The Warrants were exercisable immediately upon issuance and have a term of five years from the date of issuance. Each Warrant entitles the holder thereof to purchase shares of Common Stock of the Issuer at an initial exercise price of $2.00, subject to customary adjustments for stock splits, stock dividends, stock combinations, recapitalizations and similar transactions. In addition, following receipt of stockholder approval as required under the applicable rules of NYSE American, the exercise price will be reduced to equal the lower of (i) the exercise price then in effect and (ii) the closing sale price of the Common Stock on the trading day immediately prior to the date such stockholder approval is obtained.
Notwithstanding the foregoing, prior to the receipt of stockholder approval required under the rules of NYSE American, Pyu Pyu is prohibited from exercising Warrants if, as a results of such exercise, Pyu Pyu, together with any person whose beneficial ownership would be aggregated with Pyu Pyu's beneficial ownership purposes of Section 13(d) or Section 16 of the Exchange Act, taking into account also any shares of Common Stock of the Issuer issuable upon conversion of the Series Y Preferred Stock of the Issuer held by Pyu Pyu or any such other persons, would beneficially own more than 19.99% of the total number of shares of Common Stock of the Issuer issued and outstanding immediately after giving effect to such conversion.

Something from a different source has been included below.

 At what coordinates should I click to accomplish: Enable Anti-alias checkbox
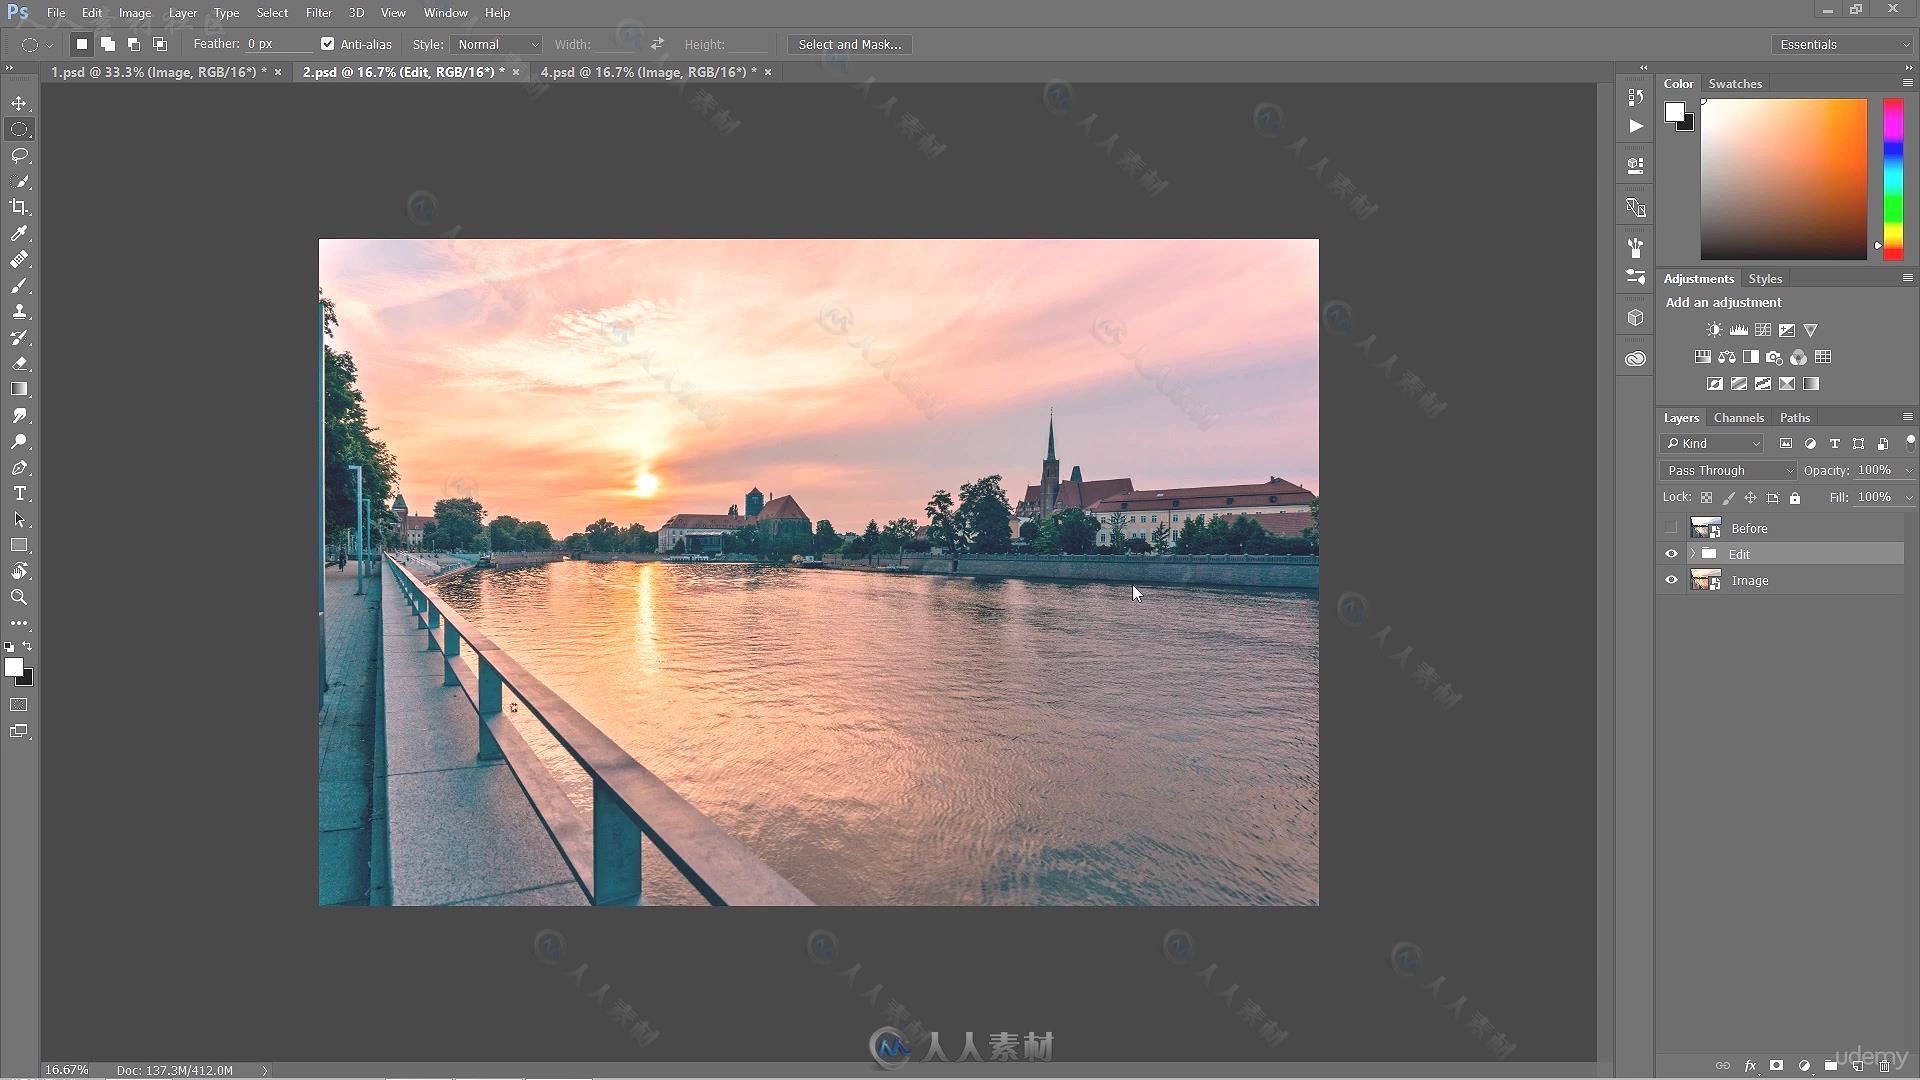click(x=327, y=44)
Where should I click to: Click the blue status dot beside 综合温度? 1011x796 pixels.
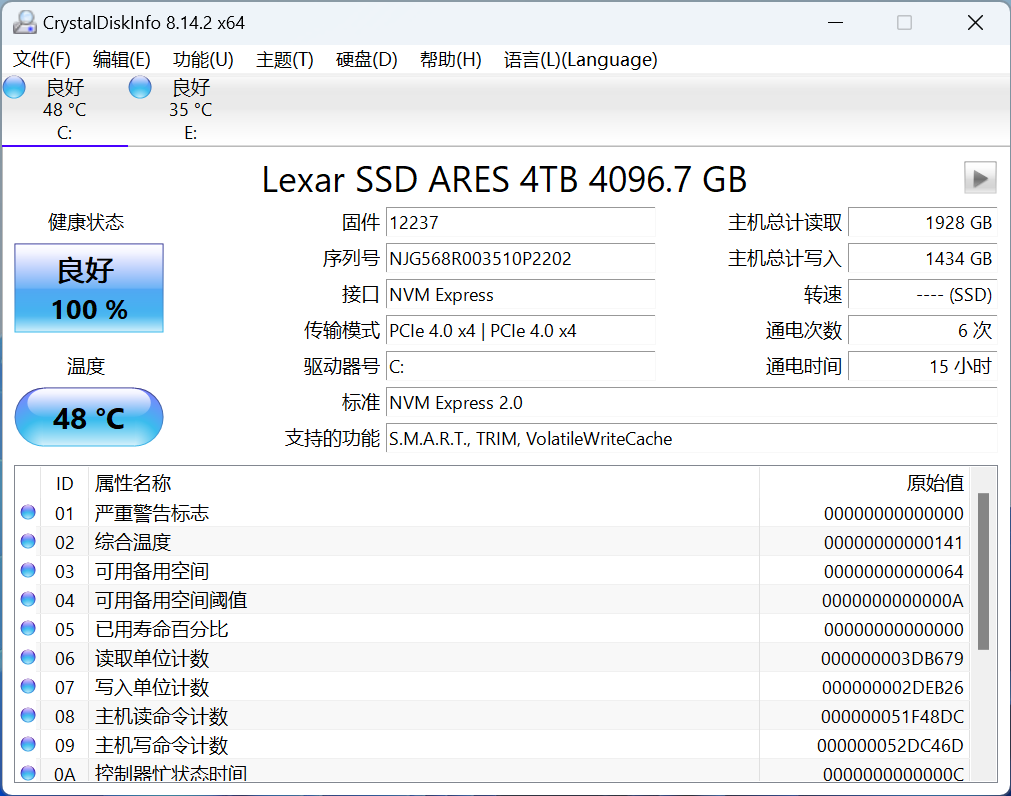[x=28, y=541]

The foregoing descriptions of the Securities Purchase Agreement, the Certificate of Designations, and the Warrants do not purport to be complete and are qualified in their entirety by reference to the full text of such agreements, copies of which are filed as exhibits to this Schedule 13D and are incorporated herein by reference. |
| | The Pyu Pyu acquired the securities described in this Schedule 13D pursuant to various transactions and agreements with the Issuer, including without limitation those discussed in Item 3 of this Schedule 13D, which are incorporated herein by reference.
The Reporting Persons intend to review its investment in the Issuer on a continuing basis taking into consideration various factors, including the Issuer's business, financial condition, results of operations and prospects, general economic and industry conditions, the securities markets in general and those for shares of Common Stock of the Issuer, in particular, as well as other developments and other investment opportunities. Based upon such review, the Reporting Persons will take such actions in the future as the Reporting Persons may deem appropriate in light of the circumstances existing from time to time, which may include further acquisitions of shares of Common Stock of the Issuer or disposal of some or all of the shares of Common Stock of the Issuer owned by the Reporting Persons or otherwise acquired by the Reporting Persons, either in the open market or in privately negotiated transactions.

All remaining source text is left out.